As Michael Crawford, another African-American gay political commentator, notes yesterday in his article "A Gay Tale of Two Presidential Candidates" on the Bilerico blog, "Obama may not be there yet on marriage, but on every other key LGBT issue he has proclaimed our right to equal treatment under the law" (see www.bilerico.com/2008/06/a_gay_tale_of_two_presidential_candidate.php).

2. Mr. Obama’s own religious background seems to comprise a strong commitment to equality, justice, and inclusion of gay human beings, on religious grounds. It is no accident that he is now being attacked by religious right spokespersons such as James Dobson. His theology represents a departure from “traditional” evangelical approaches to the question of where to place gay human beings. Dobson knows this, and has thrown down the gauntlet: this is a power struggle about how to interpret the scriptures in evangelical churches, about whose interpretation will prevail.

3. Finally, Mr. Obama’s personal style, his political penchants, do point to the new way of doing politics that has been discussed constantly during this election cycle. He appears to attempt to listen and include. He is willing to reach beyond the traditional A-list Democratic party power brokers (as well as the A-list power brokers of the gay community) and reach out to a much broader audience—particularly the young, many of whom are simply impatient of the homophobia of their churches and mainstream politicians.
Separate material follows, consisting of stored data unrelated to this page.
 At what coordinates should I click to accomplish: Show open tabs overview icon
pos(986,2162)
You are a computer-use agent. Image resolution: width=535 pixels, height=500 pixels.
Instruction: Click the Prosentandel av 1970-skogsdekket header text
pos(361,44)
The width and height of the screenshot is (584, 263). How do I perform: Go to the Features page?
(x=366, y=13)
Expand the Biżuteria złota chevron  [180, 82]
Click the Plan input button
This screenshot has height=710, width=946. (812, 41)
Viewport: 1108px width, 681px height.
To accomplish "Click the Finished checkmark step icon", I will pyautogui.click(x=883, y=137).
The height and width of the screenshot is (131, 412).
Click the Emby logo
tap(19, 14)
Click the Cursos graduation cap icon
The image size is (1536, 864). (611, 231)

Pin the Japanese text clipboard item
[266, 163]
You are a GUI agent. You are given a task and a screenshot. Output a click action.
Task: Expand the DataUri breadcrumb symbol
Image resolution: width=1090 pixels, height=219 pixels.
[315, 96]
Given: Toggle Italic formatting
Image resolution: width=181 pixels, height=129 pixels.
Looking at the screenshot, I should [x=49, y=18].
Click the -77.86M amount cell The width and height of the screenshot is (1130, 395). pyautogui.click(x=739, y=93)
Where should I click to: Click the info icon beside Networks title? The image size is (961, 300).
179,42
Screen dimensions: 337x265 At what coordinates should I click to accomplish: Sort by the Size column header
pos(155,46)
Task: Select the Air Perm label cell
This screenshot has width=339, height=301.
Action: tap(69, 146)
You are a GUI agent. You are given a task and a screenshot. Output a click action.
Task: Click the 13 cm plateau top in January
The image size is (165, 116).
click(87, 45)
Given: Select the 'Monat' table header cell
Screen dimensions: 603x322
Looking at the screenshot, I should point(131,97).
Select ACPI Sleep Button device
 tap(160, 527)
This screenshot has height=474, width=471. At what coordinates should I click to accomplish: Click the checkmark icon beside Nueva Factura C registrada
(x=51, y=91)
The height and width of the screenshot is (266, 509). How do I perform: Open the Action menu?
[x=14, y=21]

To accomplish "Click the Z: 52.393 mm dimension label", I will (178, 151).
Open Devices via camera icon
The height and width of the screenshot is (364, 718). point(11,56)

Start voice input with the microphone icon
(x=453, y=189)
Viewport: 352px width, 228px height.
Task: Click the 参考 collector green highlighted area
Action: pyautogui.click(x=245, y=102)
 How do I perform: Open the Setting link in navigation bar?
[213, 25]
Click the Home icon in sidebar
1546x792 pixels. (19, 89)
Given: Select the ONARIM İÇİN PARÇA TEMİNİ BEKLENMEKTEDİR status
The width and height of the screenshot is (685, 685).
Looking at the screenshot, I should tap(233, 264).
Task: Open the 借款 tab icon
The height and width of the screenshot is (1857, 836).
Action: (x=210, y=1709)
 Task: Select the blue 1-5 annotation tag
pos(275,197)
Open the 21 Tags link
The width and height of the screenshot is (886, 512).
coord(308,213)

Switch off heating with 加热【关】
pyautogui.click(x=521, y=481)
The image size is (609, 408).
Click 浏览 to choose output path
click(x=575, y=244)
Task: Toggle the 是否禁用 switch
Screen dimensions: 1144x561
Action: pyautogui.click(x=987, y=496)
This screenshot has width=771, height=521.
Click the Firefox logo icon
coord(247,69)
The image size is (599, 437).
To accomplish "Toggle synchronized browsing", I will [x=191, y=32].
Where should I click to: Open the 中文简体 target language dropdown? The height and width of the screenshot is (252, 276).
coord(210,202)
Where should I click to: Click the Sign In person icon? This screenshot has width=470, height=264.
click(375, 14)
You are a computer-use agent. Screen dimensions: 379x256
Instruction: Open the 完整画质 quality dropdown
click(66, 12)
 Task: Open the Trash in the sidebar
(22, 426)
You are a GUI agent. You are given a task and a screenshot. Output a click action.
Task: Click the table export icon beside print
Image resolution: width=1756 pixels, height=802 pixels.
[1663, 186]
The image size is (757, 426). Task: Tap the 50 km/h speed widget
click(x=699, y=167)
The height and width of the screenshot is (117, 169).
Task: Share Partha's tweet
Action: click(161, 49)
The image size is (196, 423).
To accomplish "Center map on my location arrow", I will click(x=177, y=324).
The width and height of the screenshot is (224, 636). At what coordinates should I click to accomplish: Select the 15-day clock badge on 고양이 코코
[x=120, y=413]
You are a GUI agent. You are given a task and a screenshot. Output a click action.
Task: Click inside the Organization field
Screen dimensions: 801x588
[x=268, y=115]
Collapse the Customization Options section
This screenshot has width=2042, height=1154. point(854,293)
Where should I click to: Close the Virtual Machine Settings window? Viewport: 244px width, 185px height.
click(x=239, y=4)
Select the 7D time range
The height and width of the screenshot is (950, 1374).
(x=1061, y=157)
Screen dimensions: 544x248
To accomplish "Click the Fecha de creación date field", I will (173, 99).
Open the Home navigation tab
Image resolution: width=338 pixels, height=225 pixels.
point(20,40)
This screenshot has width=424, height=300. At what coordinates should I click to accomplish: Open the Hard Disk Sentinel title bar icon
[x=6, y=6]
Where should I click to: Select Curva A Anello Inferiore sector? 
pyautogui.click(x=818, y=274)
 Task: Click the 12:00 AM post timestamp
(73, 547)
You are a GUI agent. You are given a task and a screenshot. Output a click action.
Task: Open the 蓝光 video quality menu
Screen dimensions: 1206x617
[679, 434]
Given what I’ve seen of Mr. Obama thus far, I intend to remain hopeful that his powerful statement about equality as a moral imperative is a bona fide statement of his beliefs and his political intent, if elected. At the same time, I have lived long enough to know that no politician is the messiah. Politicians are, well, politicians. They make prudential judgments that often result in sacrifice of their principles.

In that regard, everything depends on whether Mr. Obama really does represent a departure from the kind of triangulating politics, which are totally tone-deaf to considerations of justice, that have dominated the Democratic party in the Clinton era. Much depends on Mr. Obama's willingness to bite the bullet if pressed hard by constituencies that make him pay a price for supporting justice and inclusion for gay Americans. The Clintons have not been willing to do so. As a result, we have had an era of cynical triangulation among many Democratic leaders that enabled the Republican possession of the White House, as well as the legislative and judicial branches of the government.

I hope that Mr. Obama represents a new paradigm. If not, I don’t see a great deal of hope for our nation, even if he is elected.

Saturday, June 7, 2008

Kudos to Hillary: Equality as a Moral Imperative

We all want an America defined by deep and meaningful equality, from civil rights to labor rights, from women’s rights to gay rights … from ending discrimination to promoting unionization, to providing help for the most important job there is: caring for our families.

Hillary Clinton’s speech endorsing Barack Obama today was a class act.

Commentators are already noting that a passion sometimes absent from her campaign speeches came through in the latter part of the speech, when she made the statements above.

Re: gay rights, I encourage Mrs. Clinton to use her influence now to press her United Methodist Church and the institutions it sponsors to put into practice—and not merely talk about—its Social Principles. In this church that has such disproportionate influence in Main Street USA, there is much work to do be done to deal with the ugly prejudice that manifested itself again at the latest General Conference.

Were you listening, bishops of the United Methodist Church? Were you listening, good layfolks in the United Methodist Church? Deep and meaningful equality: not lip-service equality, not equality that is printed on pieces of paper but violated in your institutional practice.

Deep and meaningful equality for gay human beings: equality is a moral imperative.